I suppose there is some risk that individuals will abuse the drug by increasing the dose (without dr. approval) to get that initial feeling back, but, who knows...


----------



## Raptors (Aug 3, 2009)

Upekkha said:


> I think there should be a distinction between anxiety and social anxiety. Adderall can cause anxiety during its effective period and as it is wearing off. Yet during its effective period, the type of anxiety that is produced (if it does produce anxiety at all) is usually a more generalized unsettled feeling not related to any stimulus. The specific anxiety induced by the social stimulus is in many cases eliminated, or greatly reduced. I have found this to be the case for myself.
> 
> So while the doctor may be right the medication can cause anxiety, it is usually not very severe and it is unrelated to any stimulus. In other words, it just seems a byproduct of CNS stimulation. Yet while it may do this, it also seems to make people insensitive to anxiety from the social stimulus.
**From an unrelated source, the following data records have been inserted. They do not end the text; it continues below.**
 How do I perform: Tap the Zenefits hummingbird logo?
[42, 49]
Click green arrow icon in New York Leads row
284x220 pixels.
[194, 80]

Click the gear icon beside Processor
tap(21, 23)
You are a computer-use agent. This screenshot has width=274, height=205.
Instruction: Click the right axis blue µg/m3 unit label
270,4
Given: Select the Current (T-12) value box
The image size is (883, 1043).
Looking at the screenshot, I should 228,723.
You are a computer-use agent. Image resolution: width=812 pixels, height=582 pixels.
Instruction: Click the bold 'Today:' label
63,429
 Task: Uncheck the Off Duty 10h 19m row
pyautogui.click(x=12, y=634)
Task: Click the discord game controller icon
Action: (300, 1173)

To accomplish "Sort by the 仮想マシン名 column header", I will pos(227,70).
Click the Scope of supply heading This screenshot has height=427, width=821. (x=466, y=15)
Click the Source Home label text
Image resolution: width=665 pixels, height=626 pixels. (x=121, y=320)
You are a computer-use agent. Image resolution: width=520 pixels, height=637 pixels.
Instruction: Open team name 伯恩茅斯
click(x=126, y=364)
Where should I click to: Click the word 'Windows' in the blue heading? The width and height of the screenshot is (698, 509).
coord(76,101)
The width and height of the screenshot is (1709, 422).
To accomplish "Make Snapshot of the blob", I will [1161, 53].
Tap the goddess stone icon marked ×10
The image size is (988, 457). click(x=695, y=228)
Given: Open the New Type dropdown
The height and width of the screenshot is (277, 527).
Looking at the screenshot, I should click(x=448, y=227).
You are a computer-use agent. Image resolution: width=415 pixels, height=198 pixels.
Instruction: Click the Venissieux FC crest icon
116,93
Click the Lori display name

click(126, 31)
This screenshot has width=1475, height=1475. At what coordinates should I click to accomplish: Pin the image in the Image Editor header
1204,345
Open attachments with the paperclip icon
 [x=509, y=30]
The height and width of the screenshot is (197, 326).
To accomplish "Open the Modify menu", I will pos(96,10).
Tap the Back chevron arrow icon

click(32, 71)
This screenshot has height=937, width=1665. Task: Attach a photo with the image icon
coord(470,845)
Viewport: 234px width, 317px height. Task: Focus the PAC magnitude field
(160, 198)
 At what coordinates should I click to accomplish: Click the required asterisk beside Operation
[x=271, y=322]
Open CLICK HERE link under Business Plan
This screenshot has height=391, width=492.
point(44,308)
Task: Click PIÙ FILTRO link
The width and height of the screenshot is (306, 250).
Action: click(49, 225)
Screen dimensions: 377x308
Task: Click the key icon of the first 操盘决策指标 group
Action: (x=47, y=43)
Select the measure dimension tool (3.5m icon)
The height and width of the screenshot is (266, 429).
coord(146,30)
So it is very useful, since the social stimulus usually causes more anxiety and is far more debilitating in social phobia sufferers than the possible mild generalized anxiety caused by the medicine.
> 
> ...


How long did it take for the pro-social effects to go away? (assuming you were taking it daily) What was your initial dose?


----------



## crayzyMed (Nov 2, 2006)

mike8803 said:


> Adderall isnt for SA, you might think it would be because it gives you energy/movitation, but thats not what SA lacks.


Actually its one of the best meds for social anxiety, and it doesnt work because it gives you energie and motivation, look at ritalin, most ppl dont like it here wile it gives you those 2.

Its a shame amphetamines arent prescribed more often for differend conditions then ADHD since they have potential for a lot of differend disorders, i think a big reason why they arent prescribed more often is also the tolerance problem, wich can be overcome once understanding the mechanisms behind it.


----------



## UltraShy (Nov 8, 2003)

Ash09 said:


> It's not approved because there are no clinical trials showing it's efficacy, the FDA requires at least two trials showing it's effective.


1. Adderall went generic years ago, thus there is nobody to pay to test generic mixed amphetamine salts for the treatment of SA. No economic incentive = no clinical trial.

2. It's a C-II drug. No way in (non-existent) hell is the DEA going to put up with amphetamines being commonly used to treat SA. The DEA doesn't give a damn if it works -- their only objective is to keep junkies from having fun with it and there is less out there for potential diversion to such junkies if you and & I & all other legitimate patients can't get it.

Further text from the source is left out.